_Your assignment_
In your copy of the records, include every word exactly and no pictures.

_Input for this task_
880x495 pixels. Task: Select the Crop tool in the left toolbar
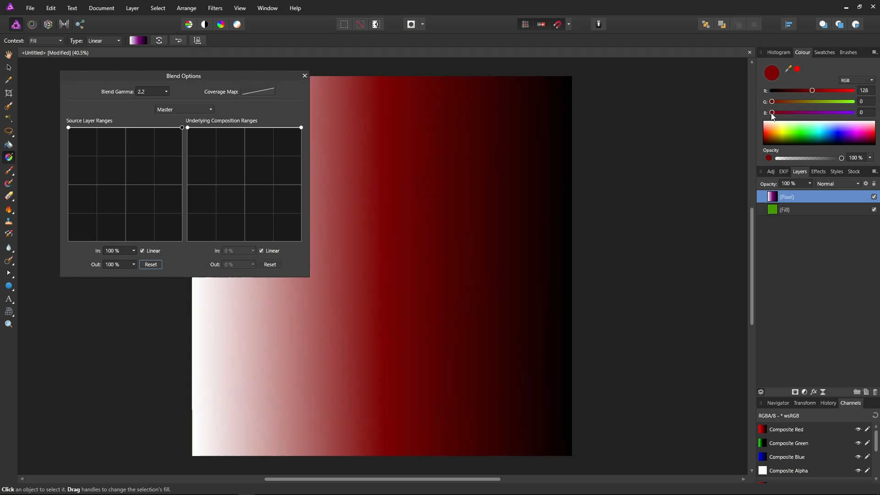pyautogui.click(x=9, y=93)
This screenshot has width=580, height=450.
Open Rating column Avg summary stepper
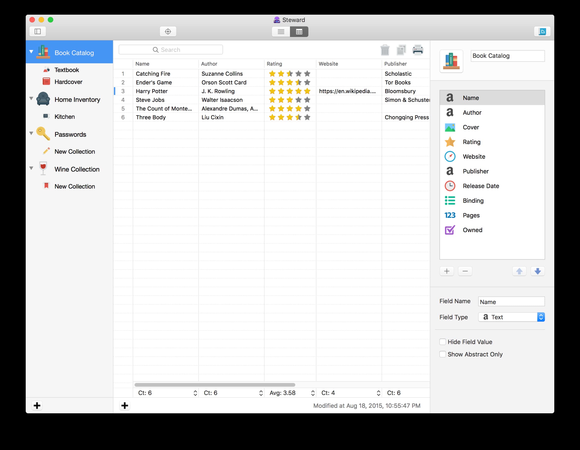pos(313,393)
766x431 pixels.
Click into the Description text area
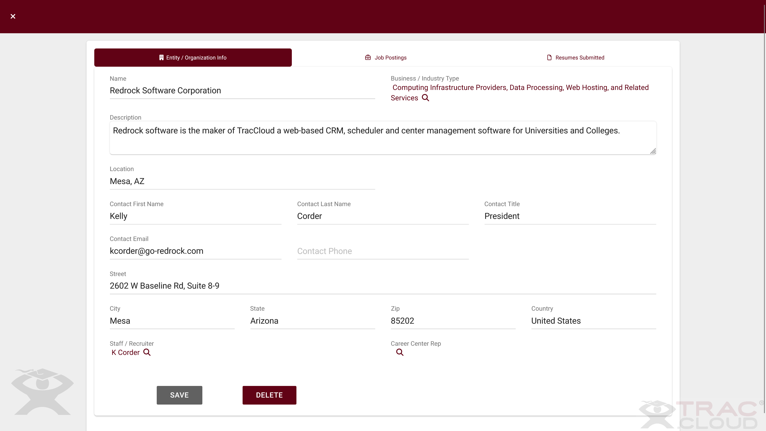pyautogui.click(x=382, y=138)
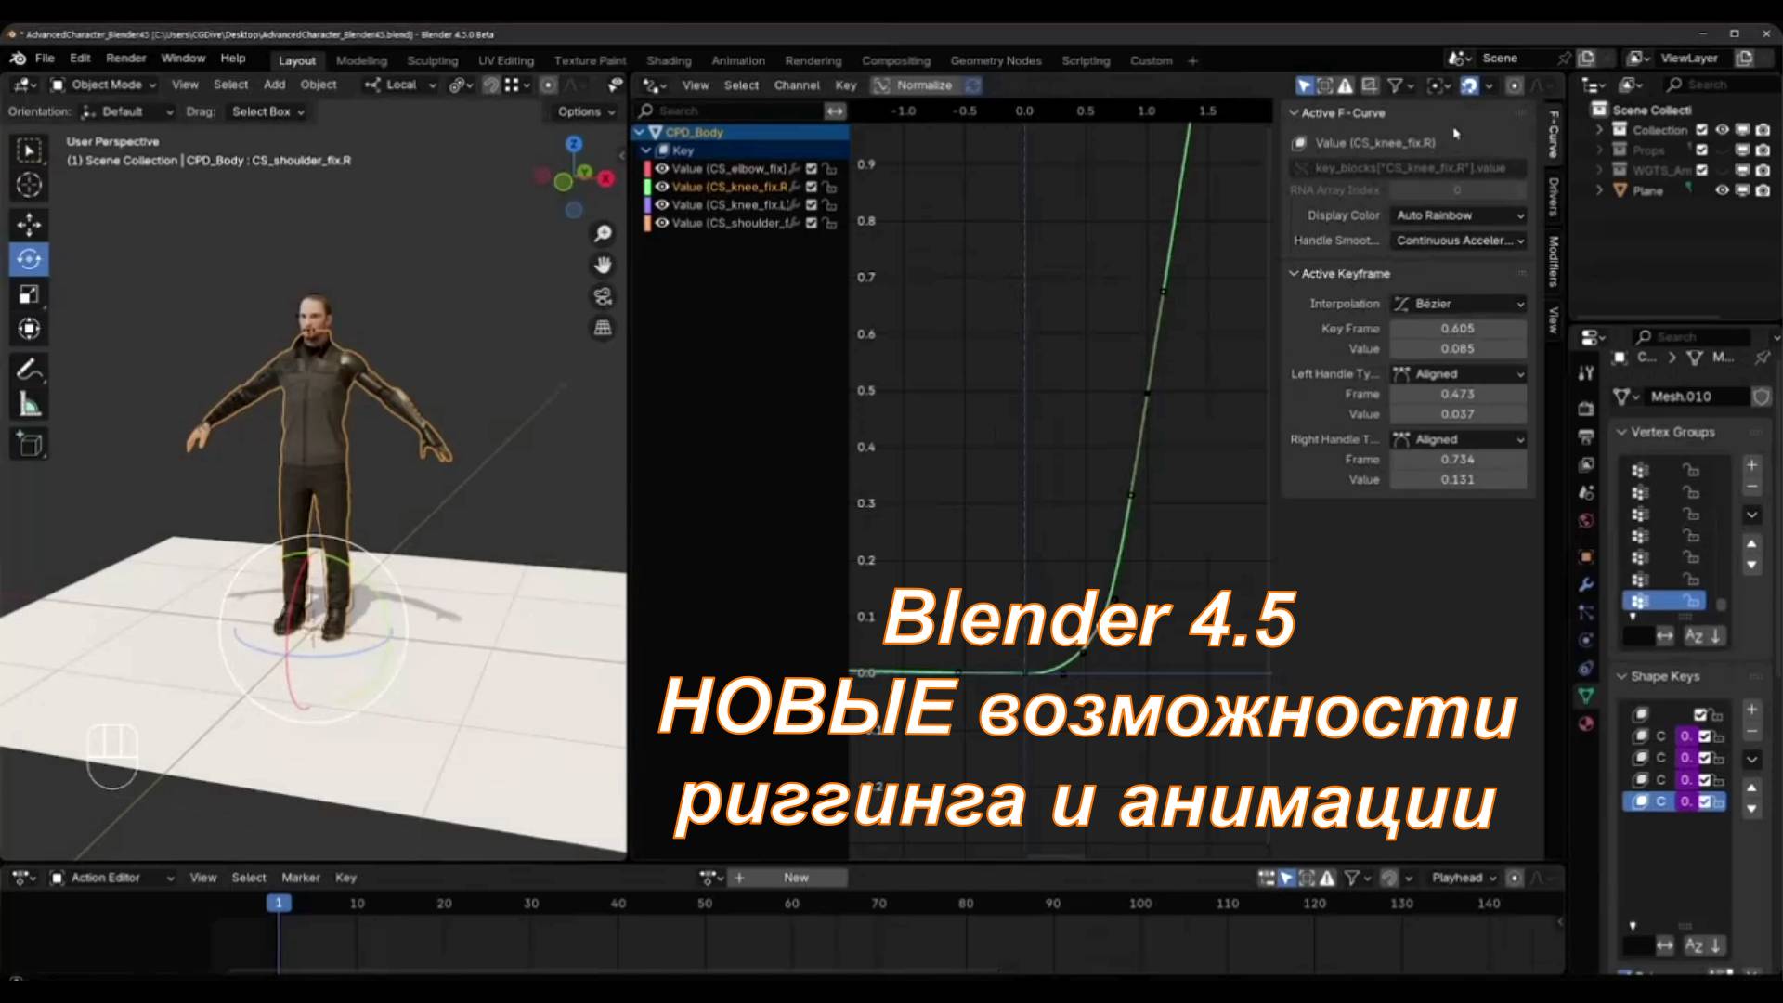Click frame 50 on the timeline ruler
The image size is (1783, 1003).
(705, 903)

_Answer to this exercise_
880x495 pixels. Task: Select the Crop tool in the left toolbar
pyautogui.click(x=9, y=93)
This screenshot has width=580, height=450.
Open Rating column Avg summary stepper
pos(313,393)
766x431 pixels.
Click into the Description text area
pyautogui.click(x=382, y=138)
Click frame 50 on the timeline ruler
The image size is (1783, 1003).
(705, 903)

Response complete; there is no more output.